Real Writer: Why We Can't Give Up, Even When We Want To
I've talked over the last few weeks about how I've been feeling as a writer and how my frustrations with the publishing world have made me less than nice to myself lately. Any person who works in a creative industry knows what it's like to experience failures, setbacks and disappointments, and the key to overcoming them is learning to deal with these things inside our own heads and hearts. I want to be a humble, honest writer who puts humble, honest words on paper. But, getting caught up in the "glitz and glam" of the publishing industry can sometimes obscure the path I should be on. The more I've thought about where I am, where I want to be, and where I want to go, the more I have realized that the journey is probably more important than the destination. The trials and tribulations that I face are what shape the kind of writer I am.
But being an author isn't all about the art of writing stories. It's also about the business of being a published author. There are all the considerations in publishing that there are in running a small business. Marketing, publicity, branding, platform, and ROI are just a few of the areas of the business side of writing that authors have to learn about. I started thinking about what I would do if I was feeling this frustrated about some other kind of small business, and I decided that I needed more education and a better plan. When something doesn't work you mark it off the list and go at the problem from another angle. The one thing you can't do is give up on the long-term goal. The expectations and overall focus may change but the goal is still the same: write stories that entertain reader and leave them a little happier than they were before they read them.
The publishing market may never return to the "good old days" when self-published and small press indie authors were blazing the way across the internet and the e-book landscape. As the market and the technology that supports it gets more complicated, there are always people out there ready to scam the system. Every platform, every possible way you could ever imagine of gaming the system is being done, and new ways to cheat are invented every day. This makes it harder for the honest author to find, keep and entice a readership. This increases the frustrations of all the authors who do things the legal way and get buried under the mountains of scammers out there. Just this year I've read 20 blog posts from authors across the genres who are saying their goodbyes to the publishing world.
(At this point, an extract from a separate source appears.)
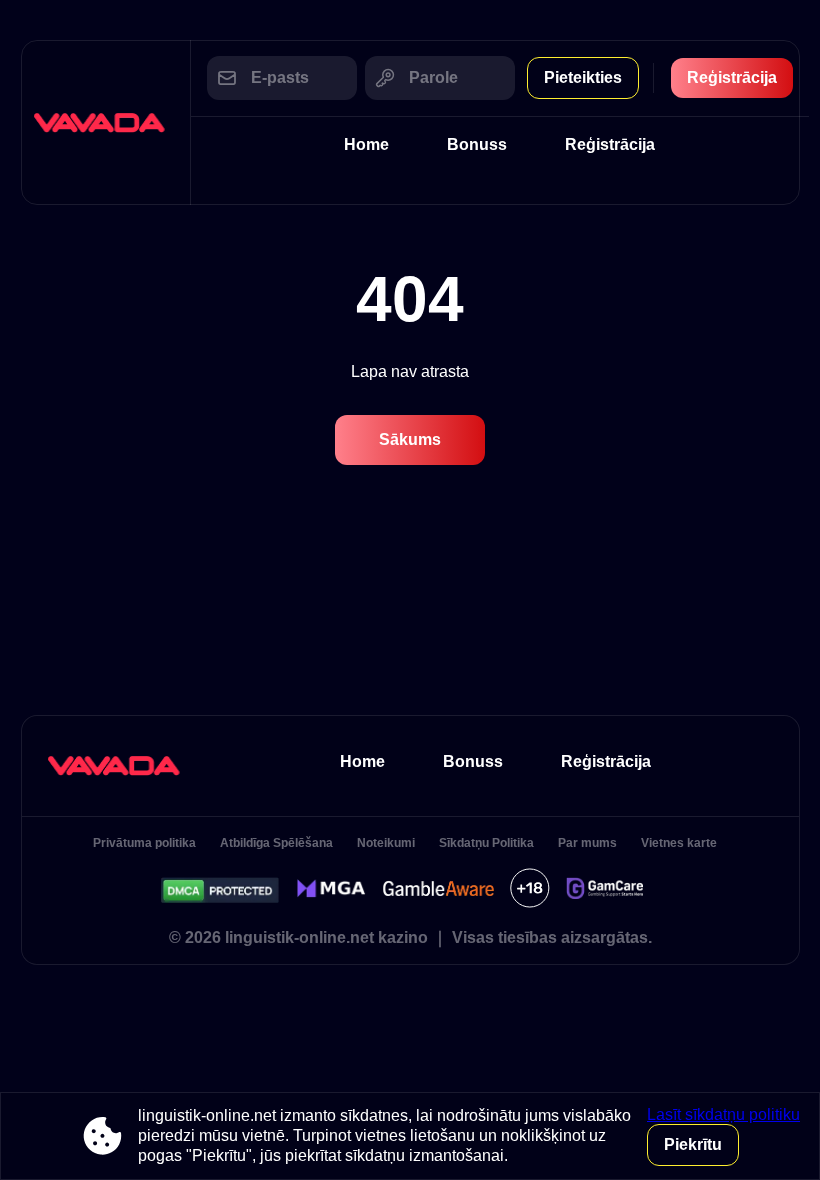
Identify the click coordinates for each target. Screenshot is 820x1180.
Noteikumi (386, 843)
This is the saddest possible outcome. Believe me, I have been there. I AM THERE. There are days that I want to pull my blankets over my head and pretend that I never heard of Amazon, Kindle, KDP and any other publishing term. But, there are reasons I can't quit.
First- I'm not a quitter. I'm a whiner. I'm a groucher. I'm a complainer and a drama queen. But I'm not a quitter. No matter how bad things get, no matter how hard they are, and no matter how pointless it all seems, I won't quit. My pride, my stubborn Southern personality, they won't let me.
Second- It's not fair to the readers. I'm not saying I'm the best writer in the world or that me NOT writing a book would negatively affect the future-- but if every author who encountered this tidal wave of self-doubt and difficulty quit-- I think that we readers would really be missing out on amazing stories. Stories that might say the right words to us at just the time we need them. It's sad to think that we might never read them when we need them.
Third-I'm a writer. When I wake up in the morning and go to bed at night I think about writing. So NOT writing is out of the question. And, I figure, if I'm writing it I might as well publish it. (see #2)
Finally-I am a role model for my daughters. If I give up, if I quit, I am saying to them that it's okay to let frustration and adversity stop us from doing what we love to do. One of my daughters wants to write, and I'm very honest with her. I've encouraged to her to make sure she has a way to earn money because writing is never a guaranteed way to pay your rent. But, she should never NOT do something because it's hard. That's exactly the reason she should do it. Climb the mountain, swim against the tide, tackle the pushback. Kick ass. Be a doer, not a quitter.
So-- I guess that after all my introspection I've discovered that I'm not getting out of this so easily after all. I can't just put everything behind me and call it a phase. I can't just drop the pen and say "sayanara." Readers might not read my books in droves. I might go weeks, months or years without sales, but every sale, every review, every reader who finds me--that's a win.
Thanks for reading, and I hope you continue to hang around to see what comes next. I'm still writing. I'm still planning and plotting... and most of all, I'm still trying.